7.6. Computational Classification

In §6.5.2, “Implementing Categories That Do Not Conform to the Classical Theory” we briefly discussed the use of the machine learning technique known as clustering to create a system of categories for classifying a set of resources or documents for which measures of inter-item similarity can be calculated. Clustering programs do not start with a set of resources that are already classified, making them unsupervised techniques. The categories they create maximize the similarity of resources within a category and maximize the differences between them, but these statistically-designed categories are not always meaningful ones that can be named and used by people. We ended Chapter 6 by suggesting that it is often better to start with a designed classification scheme and then train computers with supervised learning techniques to assign new resources to the categories.

Because of its importance, ubiquity, and ease of processing by computers, it should not be surprising that a great many computational classification problems involve text. Some of these problems are relatively simple, like identifying the language in which a text is written, which is solved by comparing the probability of one, two, and three character-long contiguous strings in the text against their probabilities in different languages. For example, in English the most likely strings are “the”, “and”, “to”, “of”, “a”, “in”, and so on. But if the most likely strings are “der”, “die”, “und”, and “den” the text is German and if they are “de”, “la”, “que”, “el”, and “en” the text is Spanish.

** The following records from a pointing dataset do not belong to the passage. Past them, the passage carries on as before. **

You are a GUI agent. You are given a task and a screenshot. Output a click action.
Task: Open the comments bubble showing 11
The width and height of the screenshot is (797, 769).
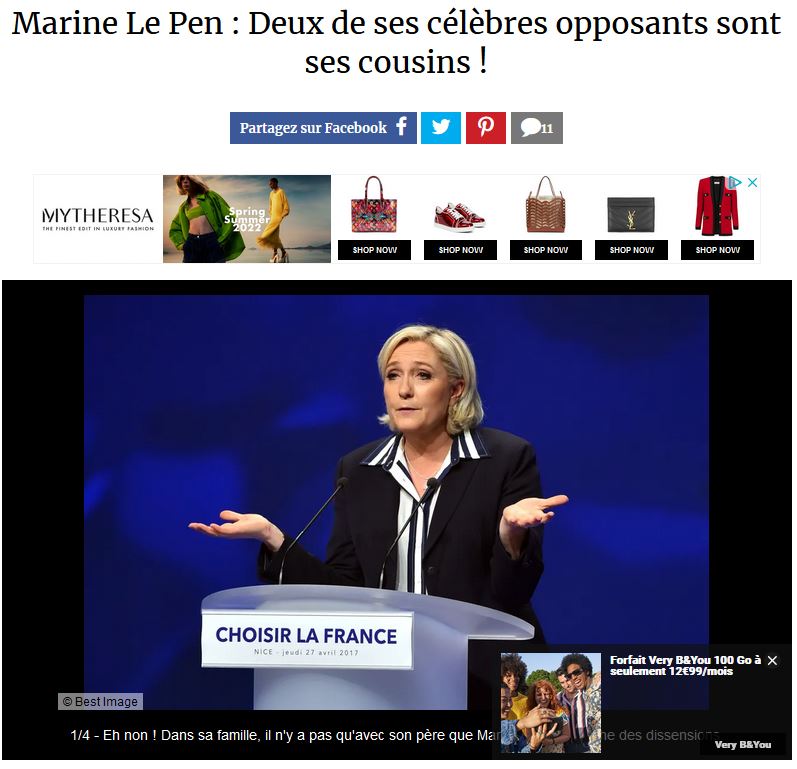tap(536, 128)
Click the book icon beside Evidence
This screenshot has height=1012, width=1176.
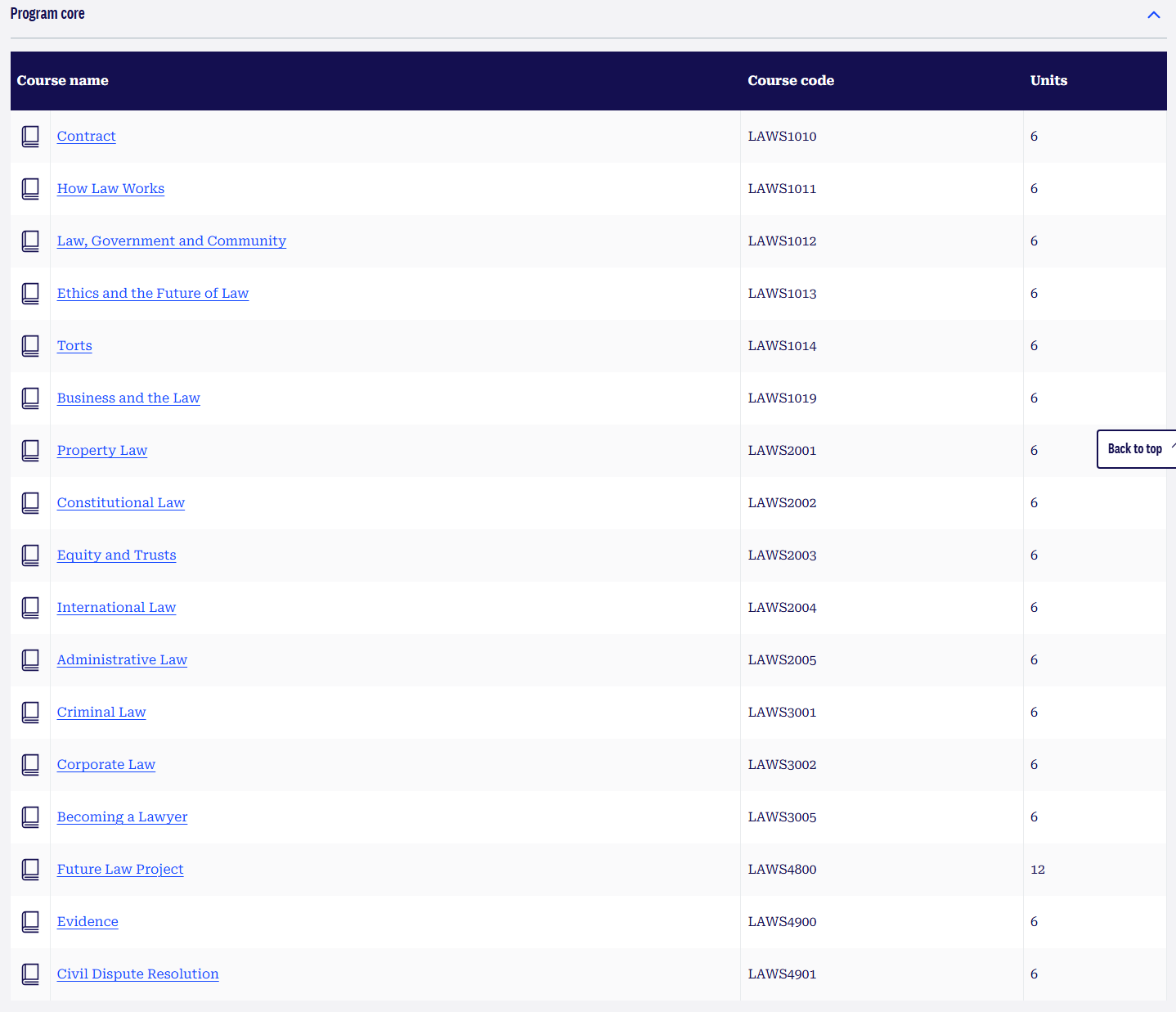(30, 922)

More challenging text classification problems arise when more features are required to describe each instance being classified and where the features are less predictable. The unknown author of a document can sometimes be identified by analyzing other documents known to be written by him to identify a set of features like word frequency, phrase structure, and sentence length that create a “writeprint” analogous to a fingerprint that uniquely identifies him. This kind of analysis was used in 2013 to determine that Harry Potter author J. K. Rowling had written a crime fiction novel entitled The Cuckoo's Calling under the pseudonym Robert Galbraith.434a[Com]

Another challenging text classification problem is sentiment analysis, determining whether a text has a positive or negative opinion about some topic. Much academic and commercial research has been conducted to understand the sentiment of Twitter tweets, Facebook posts, email sent to customer support applications, and other similar contexts. Sentiment analysis is hard because messages are often short so there is not much to analyze, and because and because sarcasm, slang, clichés, and cultural norms obscure the content needed to make the classification.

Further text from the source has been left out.